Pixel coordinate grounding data
::::::

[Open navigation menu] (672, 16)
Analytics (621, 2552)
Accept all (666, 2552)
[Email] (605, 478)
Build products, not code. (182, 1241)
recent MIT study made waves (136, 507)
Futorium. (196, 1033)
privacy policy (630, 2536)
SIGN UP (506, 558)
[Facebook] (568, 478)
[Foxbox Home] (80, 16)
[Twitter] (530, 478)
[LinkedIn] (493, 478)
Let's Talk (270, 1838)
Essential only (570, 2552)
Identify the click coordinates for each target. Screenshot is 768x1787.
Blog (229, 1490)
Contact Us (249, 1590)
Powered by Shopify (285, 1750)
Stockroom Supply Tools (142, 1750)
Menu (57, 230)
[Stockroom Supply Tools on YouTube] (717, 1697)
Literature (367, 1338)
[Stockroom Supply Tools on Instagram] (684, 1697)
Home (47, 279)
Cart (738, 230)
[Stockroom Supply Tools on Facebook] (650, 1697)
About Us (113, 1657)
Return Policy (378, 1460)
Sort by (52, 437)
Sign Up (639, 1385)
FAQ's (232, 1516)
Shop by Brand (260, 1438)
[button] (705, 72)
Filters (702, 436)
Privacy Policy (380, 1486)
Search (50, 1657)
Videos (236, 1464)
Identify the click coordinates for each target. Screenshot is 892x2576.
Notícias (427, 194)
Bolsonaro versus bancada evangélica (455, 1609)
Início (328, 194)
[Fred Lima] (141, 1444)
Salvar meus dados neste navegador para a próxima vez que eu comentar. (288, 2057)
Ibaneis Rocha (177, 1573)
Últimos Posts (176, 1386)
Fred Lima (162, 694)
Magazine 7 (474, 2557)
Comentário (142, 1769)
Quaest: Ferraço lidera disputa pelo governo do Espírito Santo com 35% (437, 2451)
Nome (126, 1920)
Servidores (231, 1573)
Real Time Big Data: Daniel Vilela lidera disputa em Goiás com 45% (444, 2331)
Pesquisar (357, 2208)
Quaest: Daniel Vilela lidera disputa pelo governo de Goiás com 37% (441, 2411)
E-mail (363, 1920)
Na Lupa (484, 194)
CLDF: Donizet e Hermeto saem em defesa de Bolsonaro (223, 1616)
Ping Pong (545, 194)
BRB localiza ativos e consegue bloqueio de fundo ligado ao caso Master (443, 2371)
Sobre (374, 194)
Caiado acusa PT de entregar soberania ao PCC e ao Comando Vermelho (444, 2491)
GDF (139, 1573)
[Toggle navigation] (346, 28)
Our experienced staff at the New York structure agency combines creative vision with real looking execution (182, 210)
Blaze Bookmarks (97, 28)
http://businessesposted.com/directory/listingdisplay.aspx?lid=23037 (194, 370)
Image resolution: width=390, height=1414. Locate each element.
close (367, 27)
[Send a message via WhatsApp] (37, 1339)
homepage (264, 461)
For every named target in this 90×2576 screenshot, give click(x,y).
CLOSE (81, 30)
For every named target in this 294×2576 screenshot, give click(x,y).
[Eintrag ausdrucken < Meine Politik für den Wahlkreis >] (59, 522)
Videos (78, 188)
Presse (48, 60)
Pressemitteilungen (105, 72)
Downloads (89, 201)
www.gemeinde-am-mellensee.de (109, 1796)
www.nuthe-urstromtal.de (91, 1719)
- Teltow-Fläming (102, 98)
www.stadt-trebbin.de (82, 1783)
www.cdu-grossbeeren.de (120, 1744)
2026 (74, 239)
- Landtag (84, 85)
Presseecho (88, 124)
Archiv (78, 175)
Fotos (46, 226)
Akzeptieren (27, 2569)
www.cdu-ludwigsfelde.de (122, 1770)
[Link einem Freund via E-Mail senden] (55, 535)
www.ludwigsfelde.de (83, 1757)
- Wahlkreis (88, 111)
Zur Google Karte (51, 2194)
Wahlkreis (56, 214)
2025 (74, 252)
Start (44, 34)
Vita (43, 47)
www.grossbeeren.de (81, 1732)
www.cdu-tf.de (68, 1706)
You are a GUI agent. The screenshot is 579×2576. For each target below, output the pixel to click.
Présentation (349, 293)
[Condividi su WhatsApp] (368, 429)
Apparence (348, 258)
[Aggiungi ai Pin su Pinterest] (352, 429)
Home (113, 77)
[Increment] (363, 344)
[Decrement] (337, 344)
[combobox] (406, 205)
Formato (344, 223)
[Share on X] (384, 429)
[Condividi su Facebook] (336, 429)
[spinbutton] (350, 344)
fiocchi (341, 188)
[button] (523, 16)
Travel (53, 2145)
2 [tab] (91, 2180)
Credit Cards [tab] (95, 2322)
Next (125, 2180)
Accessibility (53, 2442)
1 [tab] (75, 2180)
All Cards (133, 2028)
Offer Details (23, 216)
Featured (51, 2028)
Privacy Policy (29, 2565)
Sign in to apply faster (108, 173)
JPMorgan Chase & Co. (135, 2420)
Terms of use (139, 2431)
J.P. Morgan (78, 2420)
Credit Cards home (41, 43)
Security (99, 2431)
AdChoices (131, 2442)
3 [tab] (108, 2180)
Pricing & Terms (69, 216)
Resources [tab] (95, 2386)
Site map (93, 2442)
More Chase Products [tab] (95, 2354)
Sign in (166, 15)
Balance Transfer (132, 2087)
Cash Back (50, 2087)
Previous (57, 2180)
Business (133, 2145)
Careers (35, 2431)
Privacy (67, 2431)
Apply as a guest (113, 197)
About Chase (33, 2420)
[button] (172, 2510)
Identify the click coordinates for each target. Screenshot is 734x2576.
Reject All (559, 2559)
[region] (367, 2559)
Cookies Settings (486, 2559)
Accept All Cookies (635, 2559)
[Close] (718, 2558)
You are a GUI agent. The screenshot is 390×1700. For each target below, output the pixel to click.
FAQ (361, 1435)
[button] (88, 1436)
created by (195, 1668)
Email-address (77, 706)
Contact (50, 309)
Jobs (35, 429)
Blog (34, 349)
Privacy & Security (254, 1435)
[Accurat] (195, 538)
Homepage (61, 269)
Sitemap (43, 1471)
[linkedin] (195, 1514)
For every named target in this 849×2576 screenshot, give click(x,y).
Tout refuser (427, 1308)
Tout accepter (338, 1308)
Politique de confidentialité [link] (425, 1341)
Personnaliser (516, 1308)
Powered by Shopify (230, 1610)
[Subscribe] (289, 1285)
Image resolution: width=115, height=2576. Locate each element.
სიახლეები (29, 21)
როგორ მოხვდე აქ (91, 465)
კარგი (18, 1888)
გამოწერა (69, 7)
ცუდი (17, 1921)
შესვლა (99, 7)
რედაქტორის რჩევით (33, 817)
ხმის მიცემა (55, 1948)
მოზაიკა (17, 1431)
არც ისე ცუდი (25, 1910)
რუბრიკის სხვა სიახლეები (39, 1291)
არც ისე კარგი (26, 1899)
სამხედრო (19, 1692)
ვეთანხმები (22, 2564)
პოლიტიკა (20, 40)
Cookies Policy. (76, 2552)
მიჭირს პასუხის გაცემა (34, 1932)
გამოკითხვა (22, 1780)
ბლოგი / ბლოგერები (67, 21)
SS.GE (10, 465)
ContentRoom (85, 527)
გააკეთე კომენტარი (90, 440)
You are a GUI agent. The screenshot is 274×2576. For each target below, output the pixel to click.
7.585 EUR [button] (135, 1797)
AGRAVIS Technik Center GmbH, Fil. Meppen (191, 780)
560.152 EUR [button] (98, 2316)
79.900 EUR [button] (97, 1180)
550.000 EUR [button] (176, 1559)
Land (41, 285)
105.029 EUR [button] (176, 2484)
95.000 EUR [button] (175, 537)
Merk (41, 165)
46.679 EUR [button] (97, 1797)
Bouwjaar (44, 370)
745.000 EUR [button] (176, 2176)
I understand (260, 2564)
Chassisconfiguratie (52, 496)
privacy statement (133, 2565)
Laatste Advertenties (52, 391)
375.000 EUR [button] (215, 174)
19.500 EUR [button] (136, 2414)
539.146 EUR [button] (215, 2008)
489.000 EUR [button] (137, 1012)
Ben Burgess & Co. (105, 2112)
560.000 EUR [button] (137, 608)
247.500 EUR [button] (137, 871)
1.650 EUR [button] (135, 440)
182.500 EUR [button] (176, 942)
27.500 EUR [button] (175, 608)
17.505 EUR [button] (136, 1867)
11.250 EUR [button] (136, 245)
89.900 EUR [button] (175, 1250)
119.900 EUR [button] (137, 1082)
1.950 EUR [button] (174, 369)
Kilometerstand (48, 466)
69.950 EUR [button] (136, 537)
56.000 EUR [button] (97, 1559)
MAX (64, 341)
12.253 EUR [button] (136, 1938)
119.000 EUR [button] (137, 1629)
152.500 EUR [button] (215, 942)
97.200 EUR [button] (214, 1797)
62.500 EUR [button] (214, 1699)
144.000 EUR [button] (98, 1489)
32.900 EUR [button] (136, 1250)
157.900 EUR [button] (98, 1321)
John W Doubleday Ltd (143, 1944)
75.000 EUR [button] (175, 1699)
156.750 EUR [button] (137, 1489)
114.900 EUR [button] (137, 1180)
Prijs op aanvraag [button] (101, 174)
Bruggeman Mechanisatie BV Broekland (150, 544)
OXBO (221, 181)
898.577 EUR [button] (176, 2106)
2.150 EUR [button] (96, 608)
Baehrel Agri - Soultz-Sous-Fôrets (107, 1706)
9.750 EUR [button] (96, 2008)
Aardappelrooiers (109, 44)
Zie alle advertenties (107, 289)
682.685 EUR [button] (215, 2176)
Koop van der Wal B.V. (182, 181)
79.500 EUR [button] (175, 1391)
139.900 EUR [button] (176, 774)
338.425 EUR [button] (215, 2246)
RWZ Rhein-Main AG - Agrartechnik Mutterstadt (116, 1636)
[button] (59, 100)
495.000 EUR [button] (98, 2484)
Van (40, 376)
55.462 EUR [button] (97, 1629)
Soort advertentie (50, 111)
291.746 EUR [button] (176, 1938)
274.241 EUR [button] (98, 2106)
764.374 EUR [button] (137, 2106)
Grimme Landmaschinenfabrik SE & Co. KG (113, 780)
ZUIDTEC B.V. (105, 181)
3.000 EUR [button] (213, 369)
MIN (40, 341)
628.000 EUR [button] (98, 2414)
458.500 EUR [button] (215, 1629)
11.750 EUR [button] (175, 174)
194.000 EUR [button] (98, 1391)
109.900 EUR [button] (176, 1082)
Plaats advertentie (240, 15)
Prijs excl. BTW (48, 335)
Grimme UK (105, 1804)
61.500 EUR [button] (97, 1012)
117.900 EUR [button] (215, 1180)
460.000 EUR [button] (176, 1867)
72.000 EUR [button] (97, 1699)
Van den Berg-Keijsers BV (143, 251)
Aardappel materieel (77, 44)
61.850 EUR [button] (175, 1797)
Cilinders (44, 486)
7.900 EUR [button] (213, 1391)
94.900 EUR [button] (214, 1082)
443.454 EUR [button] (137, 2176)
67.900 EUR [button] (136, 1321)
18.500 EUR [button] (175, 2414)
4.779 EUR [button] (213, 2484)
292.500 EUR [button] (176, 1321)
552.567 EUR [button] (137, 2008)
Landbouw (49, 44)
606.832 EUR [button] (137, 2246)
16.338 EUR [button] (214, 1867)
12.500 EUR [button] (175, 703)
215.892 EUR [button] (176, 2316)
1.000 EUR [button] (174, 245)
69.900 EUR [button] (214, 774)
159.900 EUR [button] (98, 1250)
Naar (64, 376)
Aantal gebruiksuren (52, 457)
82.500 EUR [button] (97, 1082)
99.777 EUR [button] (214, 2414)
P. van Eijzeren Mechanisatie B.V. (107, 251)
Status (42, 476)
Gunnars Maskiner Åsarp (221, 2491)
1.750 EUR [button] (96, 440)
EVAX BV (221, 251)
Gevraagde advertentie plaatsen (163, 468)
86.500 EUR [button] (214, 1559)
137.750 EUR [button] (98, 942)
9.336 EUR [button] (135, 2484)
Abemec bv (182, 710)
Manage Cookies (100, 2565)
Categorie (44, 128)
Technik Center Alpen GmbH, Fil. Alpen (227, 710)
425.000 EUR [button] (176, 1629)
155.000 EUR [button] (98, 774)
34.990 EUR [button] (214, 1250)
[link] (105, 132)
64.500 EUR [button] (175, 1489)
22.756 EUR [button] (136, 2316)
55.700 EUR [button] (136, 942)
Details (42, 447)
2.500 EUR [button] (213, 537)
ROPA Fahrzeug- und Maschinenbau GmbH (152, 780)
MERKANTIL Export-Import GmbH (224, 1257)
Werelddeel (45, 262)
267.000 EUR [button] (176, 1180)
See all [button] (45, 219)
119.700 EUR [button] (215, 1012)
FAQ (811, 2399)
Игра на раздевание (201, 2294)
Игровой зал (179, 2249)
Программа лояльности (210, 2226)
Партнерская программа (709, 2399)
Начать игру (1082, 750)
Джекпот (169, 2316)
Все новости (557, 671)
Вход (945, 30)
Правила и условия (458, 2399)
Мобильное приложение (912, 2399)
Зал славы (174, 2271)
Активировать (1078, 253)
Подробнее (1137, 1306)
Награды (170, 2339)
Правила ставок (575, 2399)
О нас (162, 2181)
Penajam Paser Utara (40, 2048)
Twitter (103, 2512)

::::::

■ WORK ITEM
Beginning with the line that contains "Aantal gebruiksuren (52, 457)", repeat every line through the end of the records and nothing more.

■ TASK SOLUTION
Aantal gebruiksuren (52, 457)
82.500 EUR [button] (97, 1082)
99.777 EUR [button] (214, 2414)
P. van Eijzeren Mechanisatie B.V. (107, 251)
Status (42, 476)
Gunnars Maskiner Åsarp (221, 2491)
1.750 EUR [button] (96, 440)
EVAX BV (221, 251)
Gevraagde advertentie plaatsen (163, 468)
86.500 EUR [button] (214, 1559)
137.750 EUR [button] (98, 942)
9.336 EUR [button] (135, 2484)
Abemec bv (182, 710)
Manage Cookies (100, 2565)
Categorie (44, 128)
Technik Center Alpen GmbH, Fil. Alpen (227, 710)
425.000 EUR [button] (176, 1629)
155.000 EUR [button] (98, 774)
34.990 EUR [button] (214, 1250)
[link] (105, 132)
64.500 EUR [button] (175, 1489)
22.756 EUR [button] (136, 2316)
55.700 EUR [button] (136, 942)
Details (42, 447)
2.500 EUR [button] (213, 537)
ROPA Fahrzeug- und Maschinenbau GmbH (152, 780)
MERKANTIL Export-Import GmbH (224, 1257)
Werelddeel (45, 262)
267.000 EUR [button] (176, 1180)
See all [button] (45, 219)
119.700 EUR [button] (215, 1012)
FAQ (811, 2399)
Игра на раздевание (201, 2294)
Игровой зал (179, 2249)
Программа лояльности (210, 2226)
Партнерская программа (709, 2399)
Начать игру (1082, 750)
Джекпот (169, 2316)
Все новости (557, 671)
Вход (945, 30)
Правила и условия (458, 2399)
Мобильное приложение (912, 2399)
Зал славы (174, 2271)
Активировать (1078, 253)
Подробнее (1137, 1306)
Награды (170, 2339)
Правила ставок (575, 2399)
О нас (162, 2181)
Penajam Paser Utara (40, 2048)
Twitter (103, 2512)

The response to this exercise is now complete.